Page MenuHomePhabricator

Investigation: How do we get WikiProject topics, as defined by LiftWing?
Open, Needs TriagePublic

Description

As a member of the Campaigns team, I want to know if we can get WikiProject topics (as defined by LiftWing), so that we can allow users to discover & search for WikiProjects by topic and so that we can have topical data that aligns with those in the Newcomer Homepage.

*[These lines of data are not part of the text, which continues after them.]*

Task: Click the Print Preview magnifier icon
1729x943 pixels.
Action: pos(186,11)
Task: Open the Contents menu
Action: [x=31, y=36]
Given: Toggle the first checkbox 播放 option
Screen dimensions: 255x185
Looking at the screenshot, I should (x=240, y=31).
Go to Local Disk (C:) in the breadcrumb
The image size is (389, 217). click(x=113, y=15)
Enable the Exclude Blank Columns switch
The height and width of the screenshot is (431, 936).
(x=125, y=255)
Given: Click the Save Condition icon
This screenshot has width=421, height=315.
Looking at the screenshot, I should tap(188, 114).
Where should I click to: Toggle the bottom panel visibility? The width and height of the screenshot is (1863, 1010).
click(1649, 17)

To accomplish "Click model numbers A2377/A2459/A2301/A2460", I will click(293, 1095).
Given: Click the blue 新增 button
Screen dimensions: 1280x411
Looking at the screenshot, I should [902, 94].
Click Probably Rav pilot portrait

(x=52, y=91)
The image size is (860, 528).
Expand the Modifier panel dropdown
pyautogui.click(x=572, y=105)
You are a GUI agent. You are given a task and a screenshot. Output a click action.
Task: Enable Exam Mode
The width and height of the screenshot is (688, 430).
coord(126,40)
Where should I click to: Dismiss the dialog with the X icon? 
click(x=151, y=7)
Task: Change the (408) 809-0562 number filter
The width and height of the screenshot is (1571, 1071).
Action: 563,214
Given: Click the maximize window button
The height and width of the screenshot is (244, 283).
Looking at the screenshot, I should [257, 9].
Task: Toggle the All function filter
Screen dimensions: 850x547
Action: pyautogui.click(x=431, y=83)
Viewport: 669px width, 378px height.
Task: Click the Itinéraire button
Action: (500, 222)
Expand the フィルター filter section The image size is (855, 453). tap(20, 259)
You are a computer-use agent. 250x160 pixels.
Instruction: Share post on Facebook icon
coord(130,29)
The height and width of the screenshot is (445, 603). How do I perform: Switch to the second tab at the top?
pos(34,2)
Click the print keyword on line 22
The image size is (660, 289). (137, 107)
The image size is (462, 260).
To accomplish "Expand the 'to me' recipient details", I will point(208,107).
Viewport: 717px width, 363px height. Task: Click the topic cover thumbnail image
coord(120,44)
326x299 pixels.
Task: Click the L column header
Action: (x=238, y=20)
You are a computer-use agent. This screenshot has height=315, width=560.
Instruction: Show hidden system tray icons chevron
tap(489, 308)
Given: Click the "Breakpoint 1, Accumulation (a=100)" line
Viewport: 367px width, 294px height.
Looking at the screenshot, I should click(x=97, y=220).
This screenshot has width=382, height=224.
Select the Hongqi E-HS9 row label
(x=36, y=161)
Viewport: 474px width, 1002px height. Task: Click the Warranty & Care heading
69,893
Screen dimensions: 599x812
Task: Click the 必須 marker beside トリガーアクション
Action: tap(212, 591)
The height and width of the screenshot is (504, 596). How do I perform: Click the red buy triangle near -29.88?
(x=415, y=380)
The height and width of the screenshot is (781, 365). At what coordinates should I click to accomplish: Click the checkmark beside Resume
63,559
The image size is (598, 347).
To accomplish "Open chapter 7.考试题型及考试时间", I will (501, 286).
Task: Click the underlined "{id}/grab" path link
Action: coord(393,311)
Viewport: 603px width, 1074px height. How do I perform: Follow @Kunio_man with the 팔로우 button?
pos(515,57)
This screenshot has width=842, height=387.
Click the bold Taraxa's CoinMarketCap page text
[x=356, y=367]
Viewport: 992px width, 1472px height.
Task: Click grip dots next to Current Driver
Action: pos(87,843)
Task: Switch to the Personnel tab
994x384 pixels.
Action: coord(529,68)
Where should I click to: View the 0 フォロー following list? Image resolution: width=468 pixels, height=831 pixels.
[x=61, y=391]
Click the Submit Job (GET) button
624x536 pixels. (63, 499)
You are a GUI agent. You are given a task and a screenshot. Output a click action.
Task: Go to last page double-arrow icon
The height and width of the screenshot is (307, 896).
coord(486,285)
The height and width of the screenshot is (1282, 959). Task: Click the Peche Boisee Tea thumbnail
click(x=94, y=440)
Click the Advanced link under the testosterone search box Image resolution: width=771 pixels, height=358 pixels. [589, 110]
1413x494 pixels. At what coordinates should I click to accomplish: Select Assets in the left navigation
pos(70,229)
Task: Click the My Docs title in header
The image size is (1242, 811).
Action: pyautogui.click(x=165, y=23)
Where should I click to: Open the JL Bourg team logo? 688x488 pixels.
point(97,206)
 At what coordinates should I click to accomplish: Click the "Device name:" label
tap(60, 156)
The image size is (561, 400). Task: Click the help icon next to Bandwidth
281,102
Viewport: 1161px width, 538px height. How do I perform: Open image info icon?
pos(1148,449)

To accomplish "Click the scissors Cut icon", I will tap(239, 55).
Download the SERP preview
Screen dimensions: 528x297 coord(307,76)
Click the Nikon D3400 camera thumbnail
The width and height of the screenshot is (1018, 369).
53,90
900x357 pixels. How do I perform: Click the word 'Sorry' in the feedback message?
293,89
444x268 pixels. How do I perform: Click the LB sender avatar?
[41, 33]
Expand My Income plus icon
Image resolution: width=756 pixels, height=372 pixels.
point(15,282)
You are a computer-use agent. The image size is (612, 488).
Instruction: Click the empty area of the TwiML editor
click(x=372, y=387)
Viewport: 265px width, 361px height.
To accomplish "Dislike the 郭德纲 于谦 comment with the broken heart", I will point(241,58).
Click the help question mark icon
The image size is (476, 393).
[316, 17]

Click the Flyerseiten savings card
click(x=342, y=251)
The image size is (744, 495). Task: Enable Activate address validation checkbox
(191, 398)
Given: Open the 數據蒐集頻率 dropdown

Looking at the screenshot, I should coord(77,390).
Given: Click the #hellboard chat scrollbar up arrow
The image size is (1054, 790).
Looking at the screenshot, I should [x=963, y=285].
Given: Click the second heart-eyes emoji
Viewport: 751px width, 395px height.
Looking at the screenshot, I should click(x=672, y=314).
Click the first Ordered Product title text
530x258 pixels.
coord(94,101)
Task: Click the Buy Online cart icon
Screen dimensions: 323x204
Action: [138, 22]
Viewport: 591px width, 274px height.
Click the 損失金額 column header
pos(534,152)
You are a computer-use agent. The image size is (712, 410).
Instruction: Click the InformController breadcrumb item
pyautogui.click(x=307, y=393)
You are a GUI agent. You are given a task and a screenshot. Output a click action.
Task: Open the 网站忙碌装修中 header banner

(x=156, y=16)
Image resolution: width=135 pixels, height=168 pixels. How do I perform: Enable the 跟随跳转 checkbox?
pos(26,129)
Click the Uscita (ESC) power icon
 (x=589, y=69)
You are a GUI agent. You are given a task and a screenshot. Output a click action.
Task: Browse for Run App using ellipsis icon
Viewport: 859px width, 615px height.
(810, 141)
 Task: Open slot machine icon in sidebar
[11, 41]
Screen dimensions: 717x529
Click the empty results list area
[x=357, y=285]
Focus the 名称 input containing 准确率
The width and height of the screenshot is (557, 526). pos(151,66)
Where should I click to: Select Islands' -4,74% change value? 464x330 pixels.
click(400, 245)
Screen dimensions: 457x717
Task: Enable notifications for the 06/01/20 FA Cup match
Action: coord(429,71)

Background: For the Community List MVP, we would like to expand the Event List so that we can also feature WikiProjects. To make this expansion especially meaningful to users, we would like to display the topic of the WikiProjects, so users can easily determine if they are interested in either learning more about the WikiProject or joining the WikiProject. We want the topics to be the same as those in LiftWing, so that we can have the same topics presented to users in both Growth tools & Campaigns tools.

There are different ways that we could get the WikiProject topic, such as looking at the main subjects(s) in Wikidata for WikiProjects and/or seeing what topics map to WikiProjects in LiftWing, or perhaps a combination of methods. The purpose of this investigation is to outline the possible options, so we can determine what next steps, if any, we take in displaying WikiProject topics in the Community List.

Note that the Community List MVP will be global, like the Event List. This means that we will display many different WikiProjects, not just the WikiProjects associated with the wiki on which the user is viewing the Community List. However, we would like to eventually input filters (such as wiki, topic, etc) so that users can more easily find what interests them, in particular.

Resources:

Acceptance Criteria:

  • Investigate options for how we can (or cannot) get the following data on WikiProjects:
    • WikiProject topic(s), as defined in LiftWing
      • Example: WikiProject Rihanna fits under Culture > Arts > Music; WikiProject France fits under Geography > Regions > Europe > Western Europe
      • Note that Wikidata uses 'main subject,' which is different than LiftWing topics, but there may be a way to translate from 'main subject' in Wikidata to 'article-topic' in LiftWing (see ORES topics & LiftWing article topic)
  • Share potential risks, concerns, or dependencies related to get any of this data

Event Timeline

ifried updated the task description. (Show Details)
ifried edited subscribers, added: Isaac; removed: ldelench_wmf.
ifried renamed this task from How do we get WikiProject topics? to Investigation: How do we get WikiProject topics, as defined by LiftWing?.Jul 24 2024, 10:28 PM
ifried updated the task description. (Show Details)
ifried updated the task description. (Show Details)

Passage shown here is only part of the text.